Wouldn't you know it, just as I was going to sit down for a quick bite when it starts to rain. The clouds didn't look any more threatening nut nevertheless, it was raining. Quickly I pulled out one sandwich along with my rain jacket and proceeded to don my pack and jacket. Only one problem... while the jacket was a loose fit without a pack, it was way too small over my CamelBak. Not a big deal if the rain falls straight down, which it did for some time. As the wind picked up I tried to face away from it but when the wind began whipping back and forth.
At this point one might think, it shouldn't be that big a deal... I'm already soaked through with sweat, what's wrong with more water if it's clean? Well, the water is cold and the brisk wind makes it feel even colder. But so what, I still have to get back to the Jeep. Speaking of which, for some time the rain was heavy enough I couldn't see far ahead, and after climbing what I felt was far enough to have reached the trailhead, as the rain eased I find I AM at the right elevation, only I'm a few hundred yards north... across the thick-and-thorny drainage I had passed through at the beginning.
Well, I AM NOT going back through the stuff that stabbed me earlier, which leaves me with one more steep climb.
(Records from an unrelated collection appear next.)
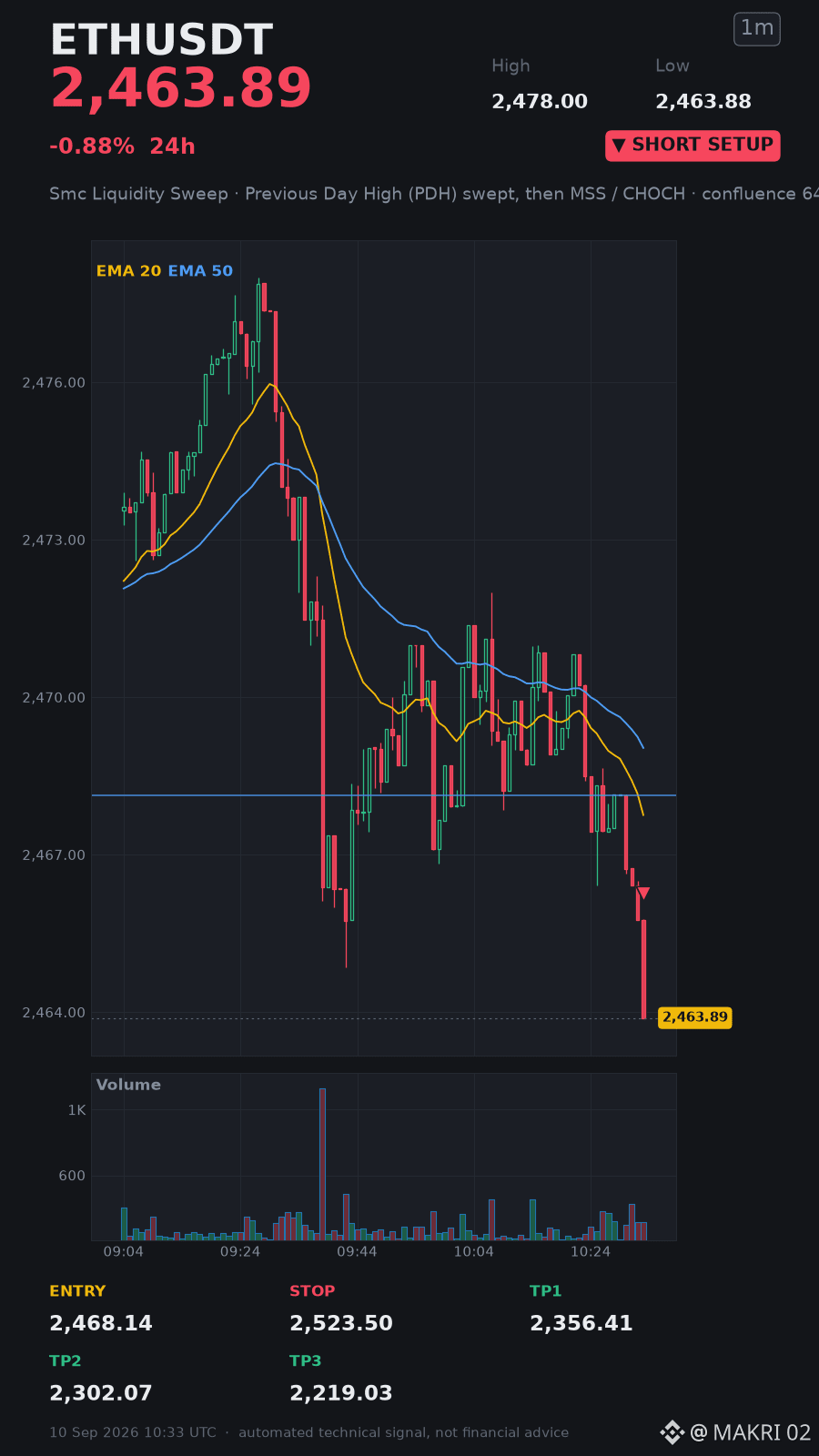Click the High value 2,478.00
Screen dimensions: 819x1456
[x=540, y=102]
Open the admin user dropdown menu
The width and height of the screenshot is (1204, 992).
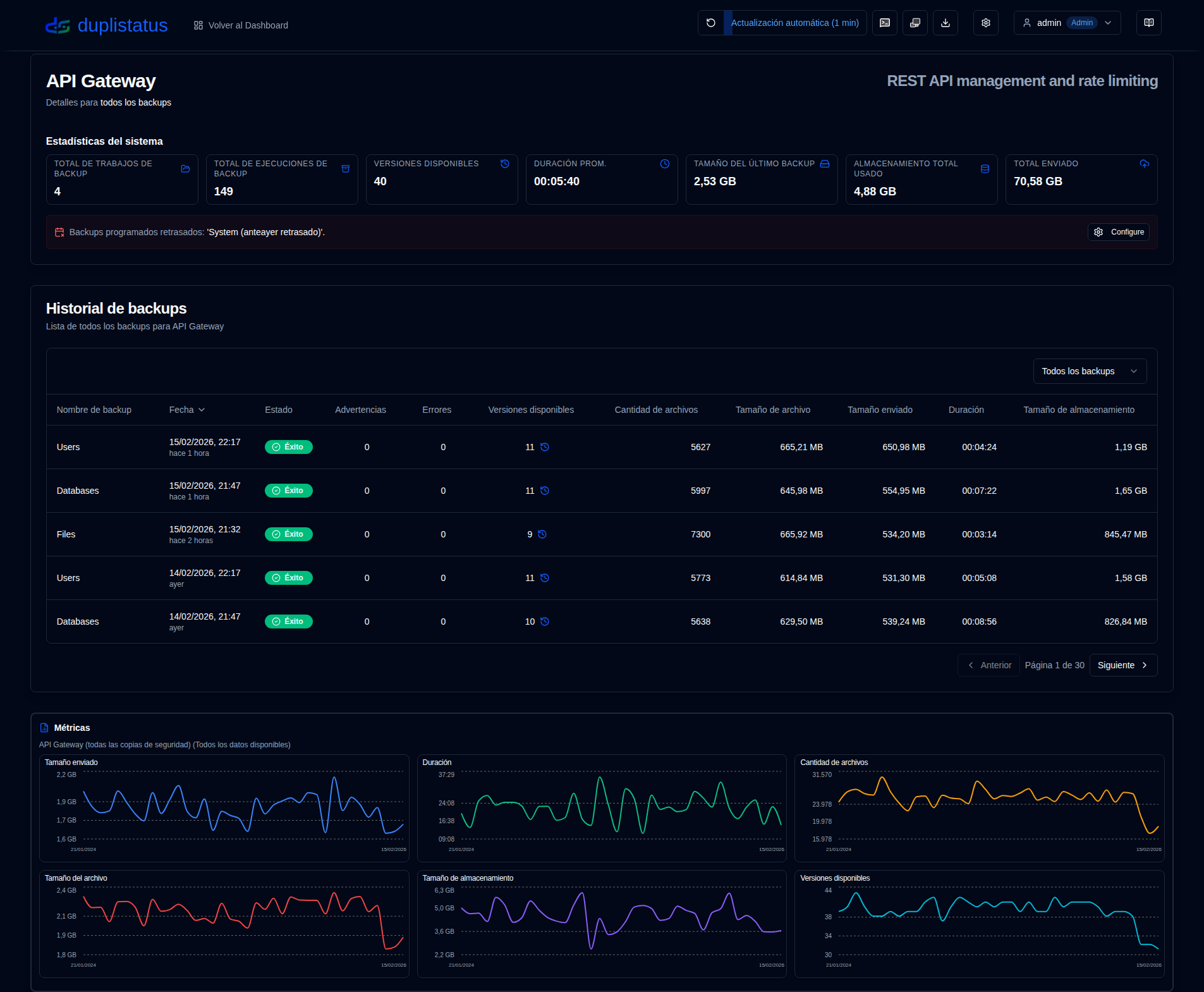pyautogui.click(x=1067, y=23)
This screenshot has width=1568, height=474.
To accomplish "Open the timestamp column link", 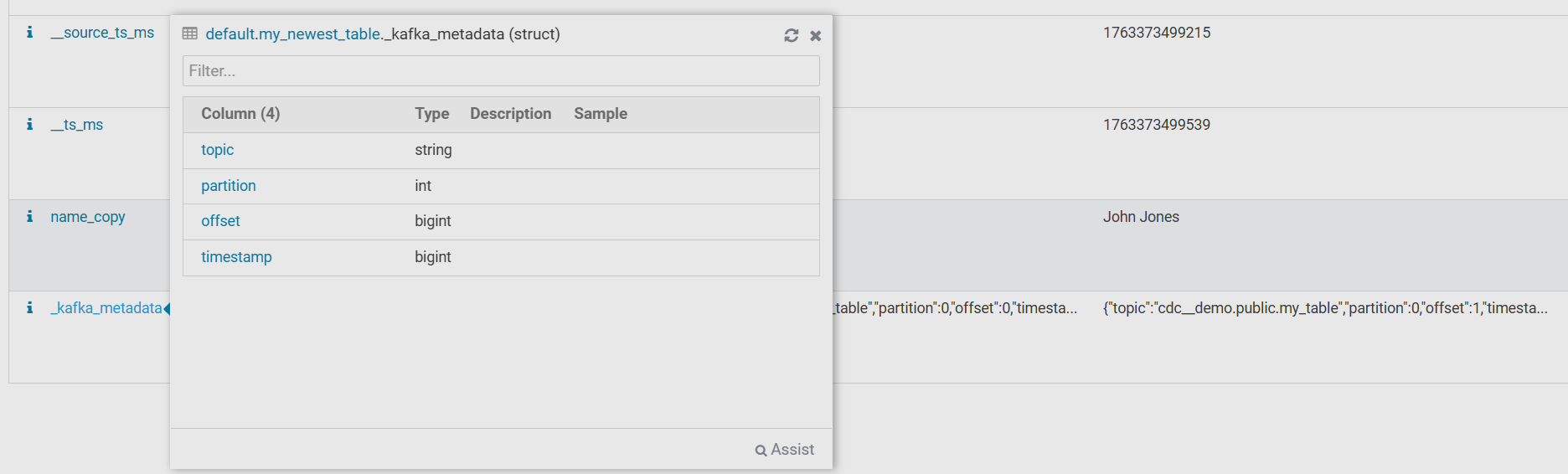I will click(x=236, y=257).
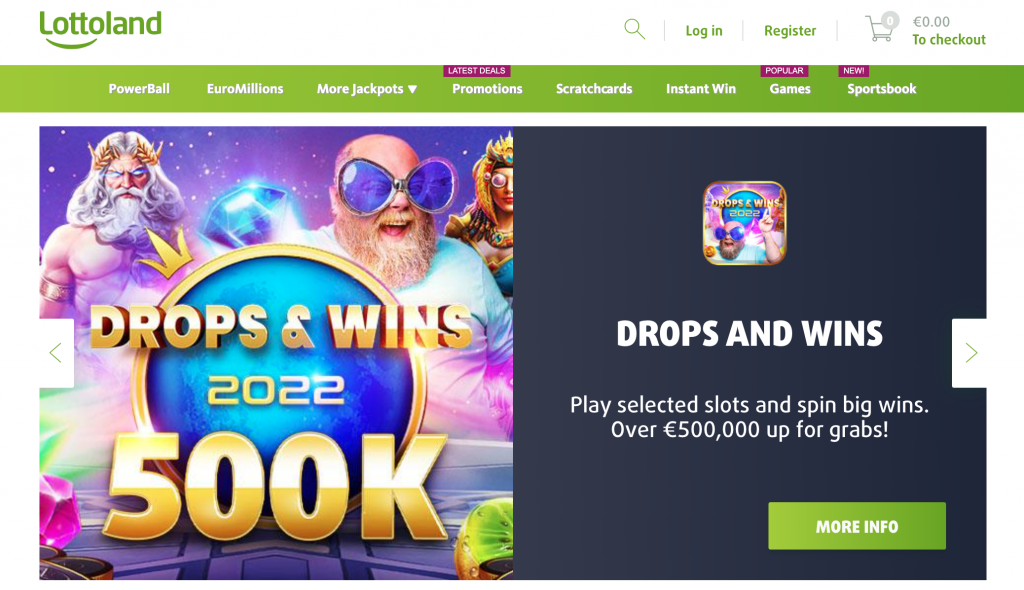Expand the More Jackpots dropdown

[x=367, y=89]
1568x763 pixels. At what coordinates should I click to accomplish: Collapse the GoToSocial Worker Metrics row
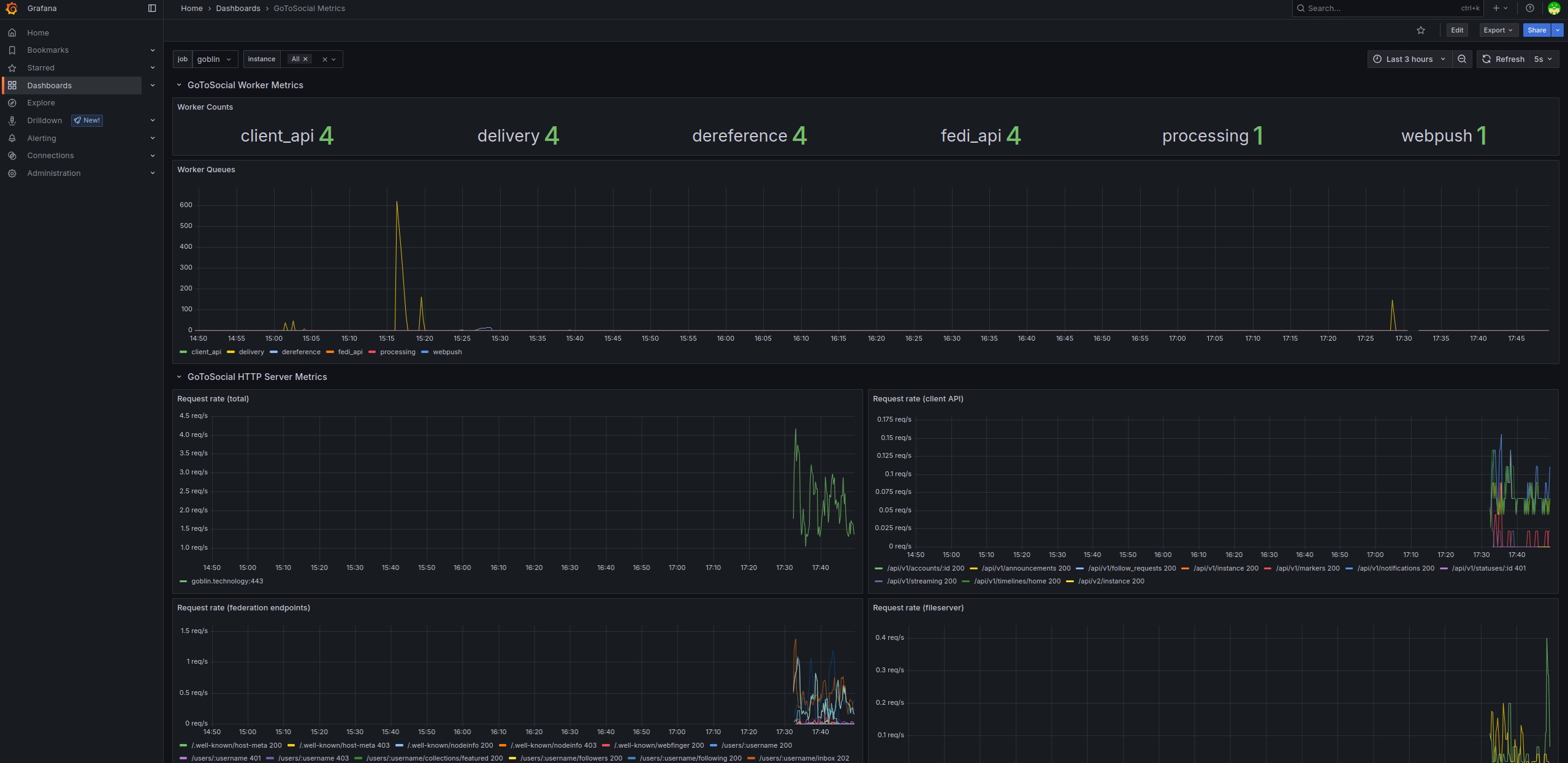coord(179,86)
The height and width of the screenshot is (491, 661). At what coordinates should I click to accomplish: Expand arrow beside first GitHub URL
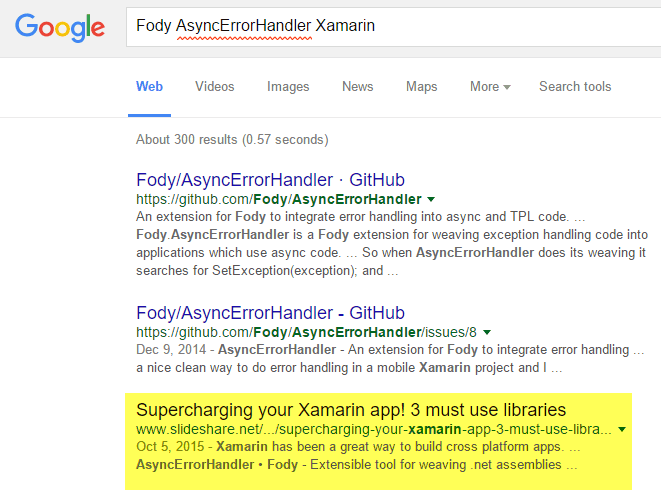click(431, 200)
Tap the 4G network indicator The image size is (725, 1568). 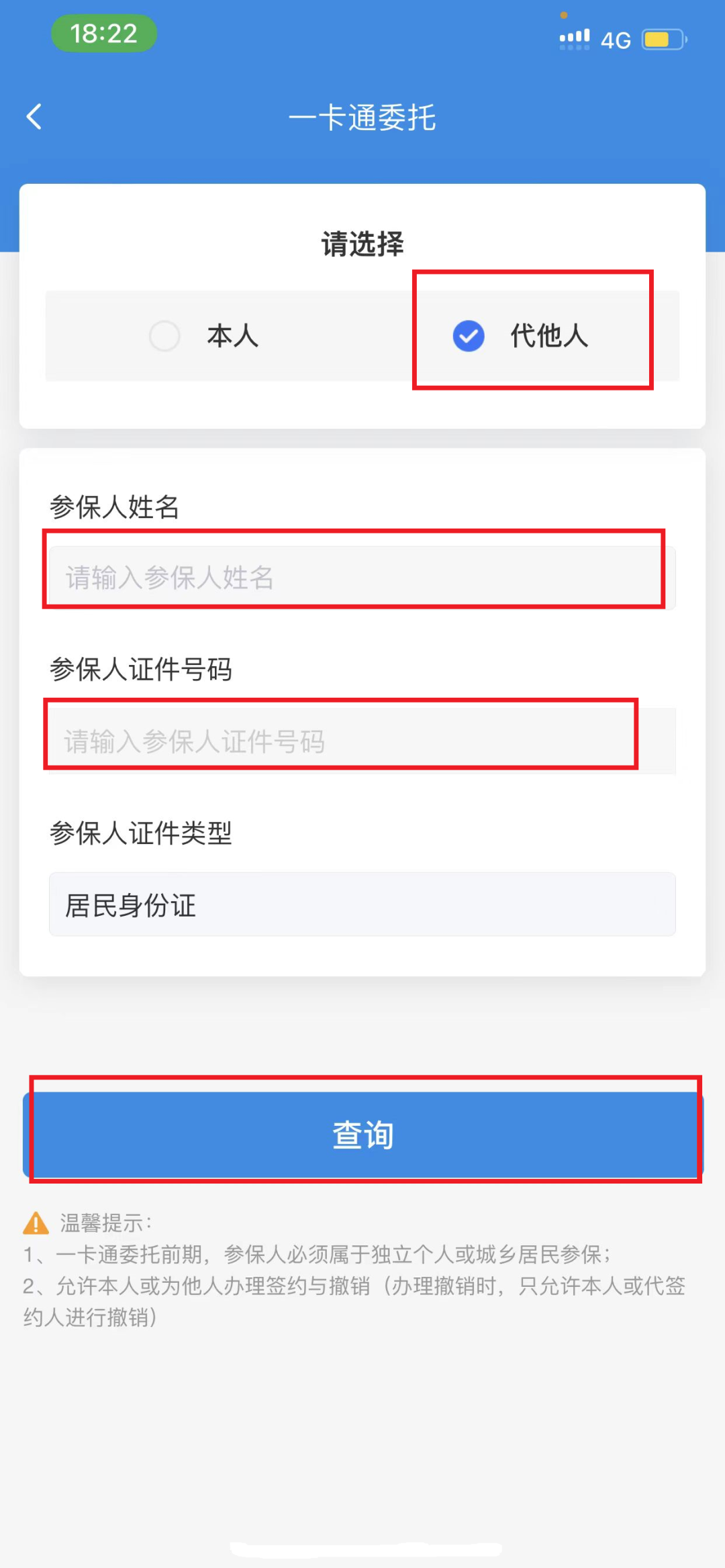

Back at the Jeep the rain eased again so I hiked up a small rise for a few more photos along with a glance toward the next two peaks I had planned to bag today. I didn't like the looks of the terrain or it appeared more was rain on the way so I went back to the Jeep to warm up and finish my PB&J lunch, while hoping for it to clear. But it just rained harder as I sat there.
Hmmmm, I thought, if this rain keeps up I may have a challenge driving back out of here. Ok, at least I'll scout out the drive to the other two peaks. If it clears I'll go for it, it not, I'll head home. But first I've got to see how far I can drive to the next planned trailhead. If Tracey hadn't told me Take the winch! I would not have driven more than a quarter mile and turned around.
But with the winch as a backup, well let's put it this way, I got WAY bolder than I should have and kept going well after it was obvious no vehicle had used 'road' in years. On one slope the rut on one side was deep enough to swallow the Jeep, while the other side was a series of large boulders next to a drop-off. Not wanting to drop in the rut I drove over each boulder on the driver's side. Looking back in the rear-view mirror after driving over a particularly large one, I see it roll over and bound down into the ravine below. All I could think of was I hope the hole it left isn't too deep!
With no safe place to turn around I continued until the road completely disappeared. Long ago a tree had fallen and even the cows had to make a new path to get by. The only way turn around was to execute a half-dozen back-and-forth moves. Ok, now all I have to do is get back up that nasty slope! And of course it is nastier than before because it's raining harder again and the ground is getting softer. Slowly and very carefully I drove up the slope, straddling the narrow area between the rut and the drop-off. When I came to the point where the boulder had rolled into the ravine I realized it would be better to slide into the 5-foot rut rather than over the side and pretty much dog-walked the Jeep along the edge of the rut for about 50 feet then it was clear sailing.
On the way home driving past the Ray Mine, on the opposite side of the Dripping Springs Mountains from where I was, here comes the sun! Now why couldn't it have arrived sooner? Oh well, it's probably good I didn't take on the other two peaks or it would have been more like a 5,000' AEG day... possibly too much for my ankle.